A mentalidade geral considerava que
as manifestações folclóricas eram um atestado de atraso, um indício de
subdesenvolvimento. Por isso mesmo eram repelidas. Se então tivessem em sua
composição uma nítida marca cultural africana, como no caso dos congados, no
passado uma dança dos escravos, aí então o desprezo era ainda maior, pois
somava-se o racismo e a discriminação e elas ganhavam o carimbo de costume
bárbaro.
Os escravos em São João del-Rei se congregaram na
Irmandade de Nossa Senhora do Rosário e de São Benedito dos Homens Pretos,
fundada em 1708. Em 1719 os irmãos do Rosário começaram a erigir sua igreja,
benta pelo Vigário da Vara, Padre Manoel Cabral Camelo.
Pouco se sabe em verdade do teor dos
festejos pretéritos, haja vista as dificuldades de pesquisa.
Antônio Gaio Sobrinho noticiou acerca da “Nobre Nação
Banguela”, do fim do século XVIII e começo do seguinte.
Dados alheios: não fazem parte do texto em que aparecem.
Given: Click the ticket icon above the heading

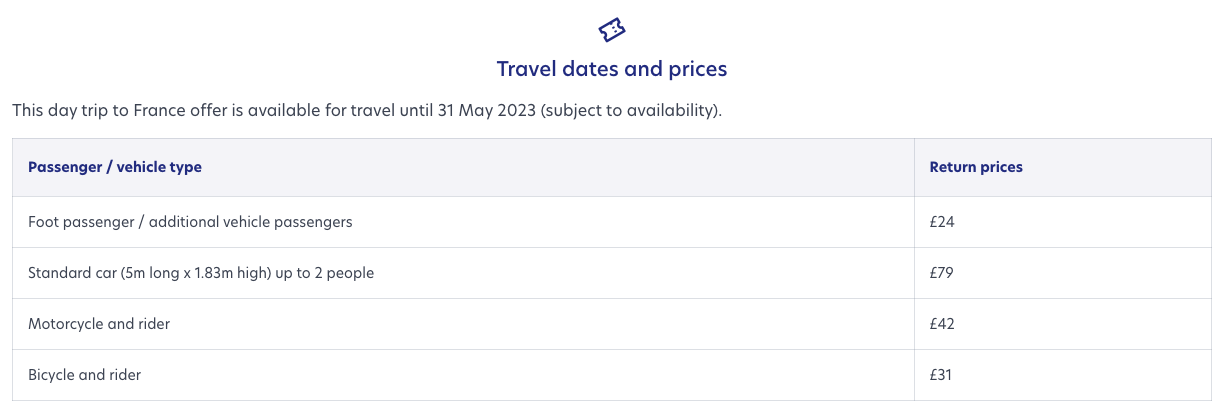Looking at the screenshot, I should (x=612, y=30).
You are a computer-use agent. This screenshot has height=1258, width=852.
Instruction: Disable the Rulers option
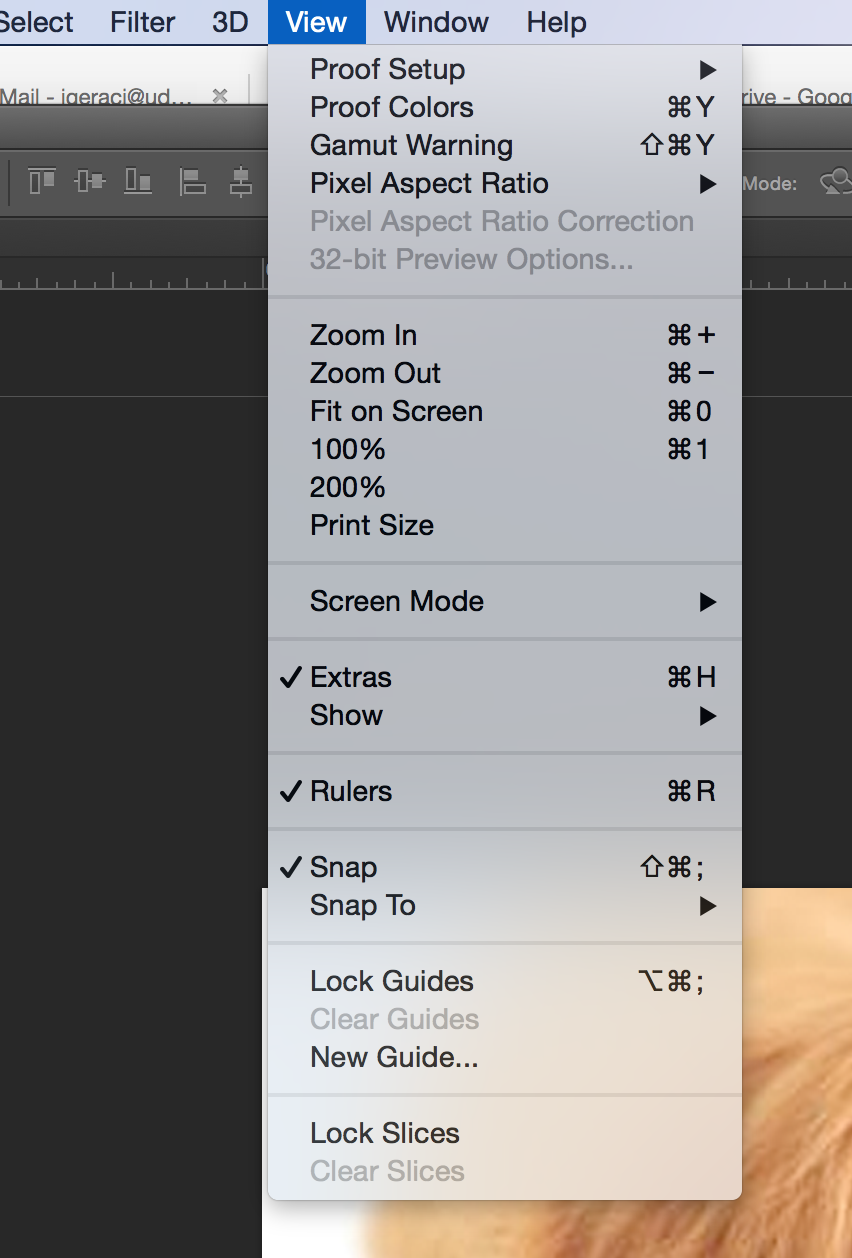(x=505, y=791)
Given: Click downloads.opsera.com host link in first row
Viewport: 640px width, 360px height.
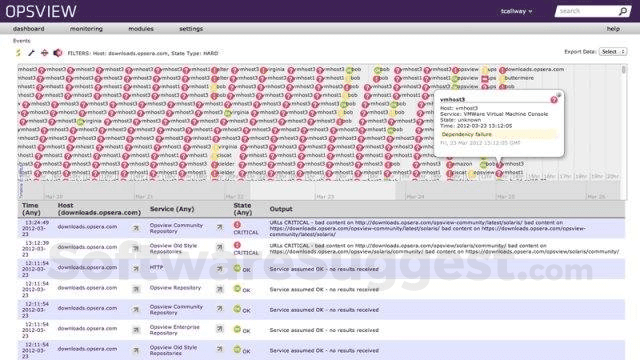Looking at the screenshot, I should [87, 227].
Era uma associação de
negros, que possuía casa própria, chamada palácio e que reunindo associados sob
cargos tais como rei, capitão, duque, marquês, mestre de campo e vassalos,
tinha finalidade assistencial e possivelmente festiva, talvez ligada aos então
chamados "Folguedos da Praia", raiz de nossos congados atuais.
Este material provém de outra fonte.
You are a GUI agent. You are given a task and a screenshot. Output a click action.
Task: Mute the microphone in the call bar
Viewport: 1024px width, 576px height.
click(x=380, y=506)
O termo banguela ou benguela tinha
dois significados:
1)
étnico: referia-se a um grupo de
africanos que tinha desde a infância o hábito de limar os dentes, um pouco a
cada época, de tal sorte que com os anos o dente já estava bem curto, o que era
um diferencial estético em sua cultura. Daí ficou na expressão popular o termo
banguela no sentido pejorativo, usado para designar qualquer pessoa desdentada,
no todo ou em parte;
2)
aduaneiro: benguela era qualquer escravo
embarcado no porto de São Felipe de Benguela (Angola), sob o domínio português,
independente de sua etnia.
O historiador Cintra
informa que em 02/04/1866 “a Irmandade
paga a Joaquim Francisco de Assis Pereira seis mil réis pela pintura da
bandeira para o mastro. Todos os anos, por ocasião dos festejos do Natal, a
Irmandade requeria à Câmara licença para o levantamento do mastro.”
O primeiro número do
jornal “Arauto de Minas” informa que o Rei de 1877 foi Domingos F. de Sampaio e
o Provedor o Padre J. G. Barbosa. É sintomático o estreito controle
eclesiástico pela presença de um sacerdote ocupando o mais importante cargo
administrativo da confraria.
Neste município, a norma
oitocentista não consentia apresentações livres (como são as dos congados).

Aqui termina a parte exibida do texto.